Я, конечно, сразу же проснулся, вот только подняться с кровати никак не хватало сил. То, что предстояло сделать, не то чтобы пугало, скорее было неприятно. Или ещё хуже, не могло быть осознано. А всё, что я не мог представить или понять своим умишком, для меня было неправильным и запретным.
Заставил себя думать только о велосипеде, которым очень дорожил, и окончательно пробудился. Нового мне никогда не покупали, и навряд ли когда купят, а этот «Орлёнок» я сам собирал из старых запчастей. Отец, конечно, помогал, но, думаю, только для того, чтобы я не покалечился на самоделке.
И вот, набравшись храбрости, я вывел на улицу двухколёсную драгоценность. Кукла меня не выдала, щеколда не звякнула, в общем, никакие другие напасти меня не остановили. Не знал, радоваться этому или нет. Втайне, даже для самого себя, надеялся, что меня обязательно поймают при попытке улизнуть и оставят сидеть дома, но началу похода ничто не помешало.
Я взглядом попрощался… Нет, не с домом и домашними, а с велосипедом. Мысленно попросил его простить за долгую дорогу и за то, что его, скорее всего, отберут вездесущие хулиганы. В том, что это случится, я был почти уверен.
Хулиганов и прочей шпаны хватало везде, и чужаков всегда ловили, отбирали мелочь, велосипеды, а если ничего этого у них не было, просто, давали пенделей. Участь эта для меня была неизбежна, как и наказание за самостоятельность.
Простившись с велосипедом, запрыгнул в седло и покатил в неизвестность. Лихорадочно крутил педали и рулил, крутил и рулил. Благо, дорогу знал хорошо: не раз с отцом ездил мимо Старой станицы на рыбалку или охоту.
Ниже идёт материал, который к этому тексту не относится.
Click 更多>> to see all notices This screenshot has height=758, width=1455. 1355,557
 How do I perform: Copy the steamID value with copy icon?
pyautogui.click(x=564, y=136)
Утро было серым, почти туманным, а значит, наступавший день обещал порадовать солнцем и теплом. Прохожие взрослые спешили на работу, шпана дремала и видела сны после ночных приключений, и я начал надеяться, что по дороге к месту встречи меня никто не потревожит. Настроение слегка поднялось, и я начал веселее крутить педали.
Вот уже родная улица упёрлась в Третью городскую больницу. Дальше поворот на Сенной путепровод, сразу после него направо, затем мимо центра города и налево к мосту через Кубань. Ориентиры были известные, но я никогда не бывал там в одиночку.
Солнце победило утреннюю пасмурность и, когда съезжал с кубанского моста в станицу, начало припекать. Ноги устали, но я всё равно прибавил, потому как оказался на территории чужой для всех без исключения мальчишек города.
Но вот и станица позади. «Здесь нужно внимательней. Нужно вспомнить, куда сворачивать», — настраивал себя, а сам, всё ещё шалея от страха, продолжал крутить педали.
Снова и снова искал глазами то, что меня остановит, что непременно сорвёт первое настоящее задание. Что раздавит моё нескладное существо обыкновенной житейской неудачей, которая породит крушение всех надежд. После чего обязательно упьюсь отчаяньем, поплачу навзрыд, как в недалёком детстве, и вина за всё случившееся будет чья угодно, только не моя.